The Concerto in D seems to be the only solo concerto by Veracini that has been preserved. Whether he has written more is not known. This particular concerto is part of a collection of six by various composers, published in Amsterdam around 1717. Among the other composers are Torelli and Vivaldi, and this concerto has also been attributed to the latter and included in the appendix of Peter Ryom's catalogue of Vivaldi's works. It is a very short piece in three movements. It follows the Vivaldian model, but the ripieno sections are very short. Nearly the entire piece consists of solos for the violin.
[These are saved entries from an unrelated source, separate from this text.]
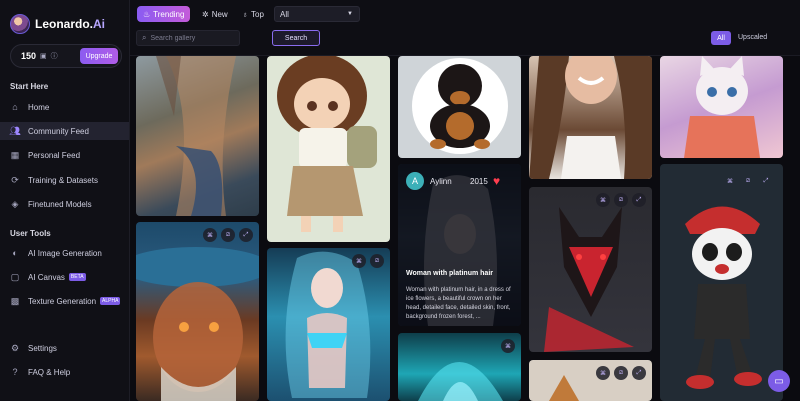 The image size is (800, 401). I want to click on people-icon: 👥︎, so click(15, 130).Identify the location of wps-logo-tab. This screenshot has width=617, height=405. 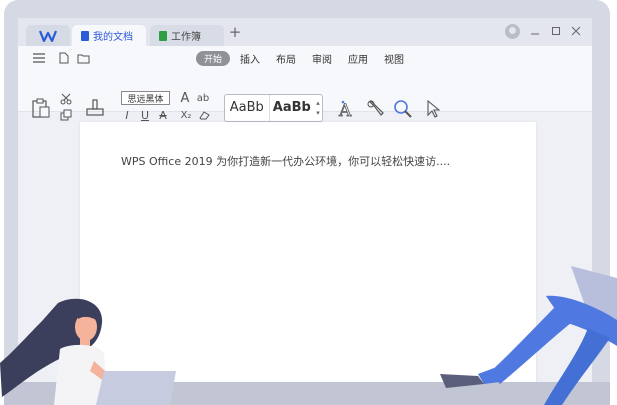
(48, 36). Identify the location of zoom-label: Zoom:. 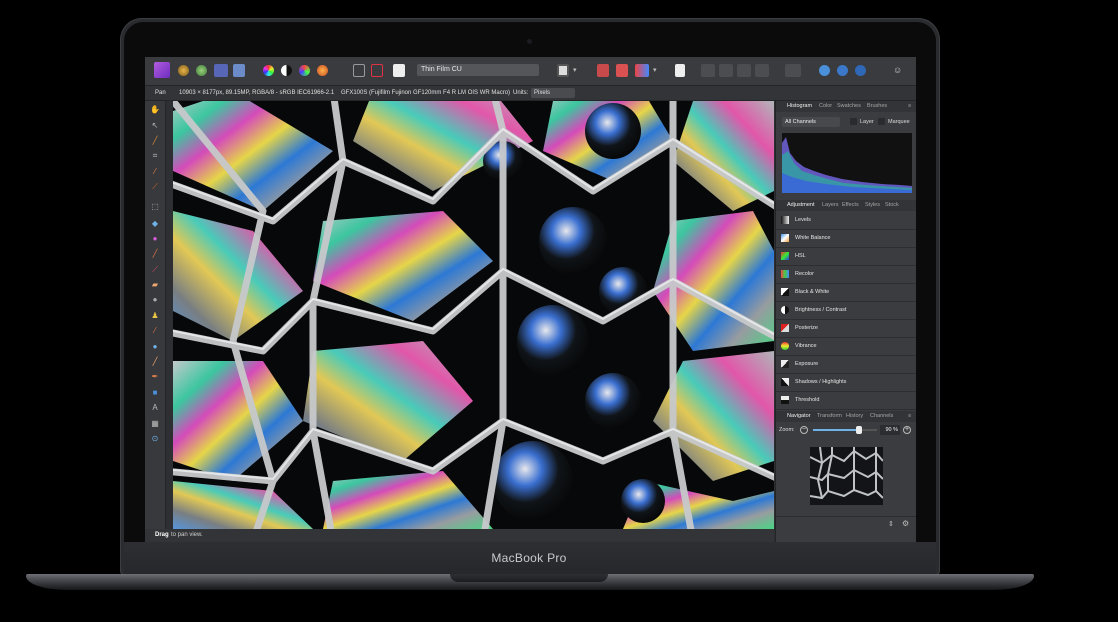
(787, 430).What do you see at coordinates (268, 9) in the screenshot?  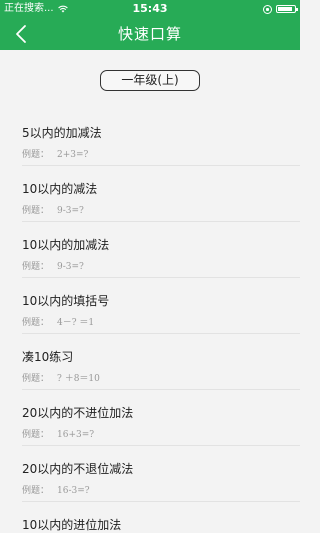 I see `orientation-lock-icon` at bounding box center [268, 9].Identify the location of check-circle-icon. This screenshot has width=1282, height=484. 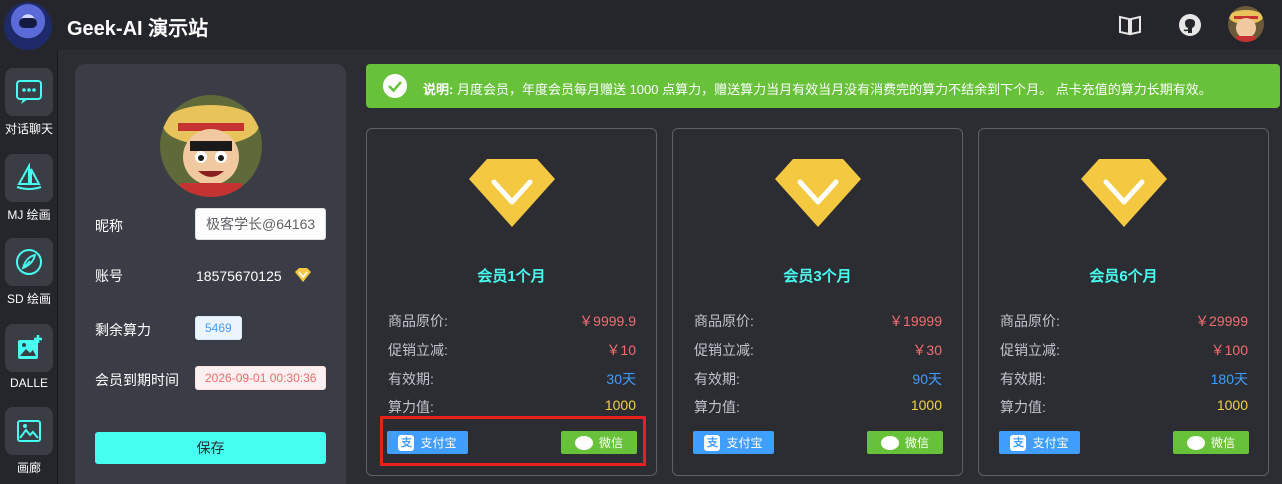
(395, 86).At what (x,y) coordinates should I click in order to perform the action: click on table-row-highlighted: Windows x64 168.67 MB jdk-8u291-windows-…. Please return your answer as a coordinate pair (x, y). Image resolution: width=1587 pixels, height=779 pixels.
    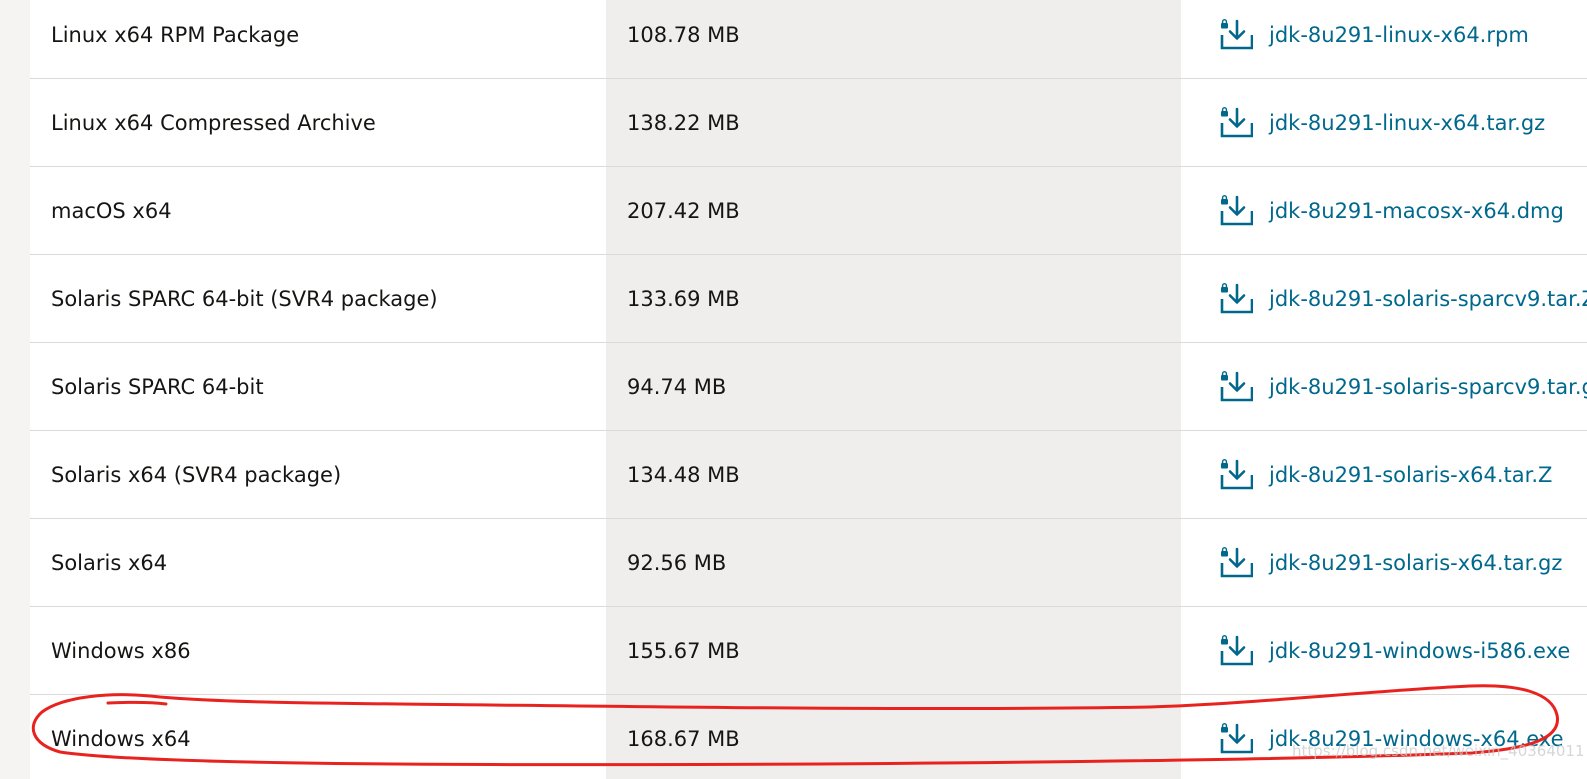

The sonatas are from two different collections. The Sonata in C is from a set of twelve sonatas for recorder or violin which Veracini published in 1716 and dedicated to Friedrich August, Crown Prince of Saxonia. It is in the common layout of four movements, following the model of Corelli. In comparison, the Sonata in G is technically more demanding and more extravagant, especially the last movement, called Postiglione, which explains the posthorn figures. This sonata is from a collection of twelve specifically intended for the violin. It came from the press in 1721 in Dresden as Veracini's Op. 1. It is in five movements, and opens with an ouverture in French style. The second movement includes some chromaticism. The third movement is called Paesana, referring to a country-dance. The fourth is a menuet. Here the influence of Corelli is hardly noticeable.

Thirteen years ago, L'Arte dell'Arco recorded its first programme of music by Veracini. It's a shame that it has taken so long for a sequel to be produced. For some reasons Veracini's music is not that often performed and recorded, and although the three collections from which most of the programme has been taken, are available in other recordings, this disc is a welcome addition to the catalogue. Goebel's recording of the Overtures may not be available anymore, and the Concerto in D seems to be a first recording. Federico Guglielmo is an excellent violinist, who with his ensemble has produced a number of fine recordings of music by Vivaldi for Brilliant Classics. Here he and his colleagues show their class again in outstanding performances of these pieces by Veracini. The miking is a bit too close to my taste, and a little more space had not been amiss. However, this is definitely better than a reverberant church.

This disc offers the perfect opportunity to get an impression of Veracini's oeuvre.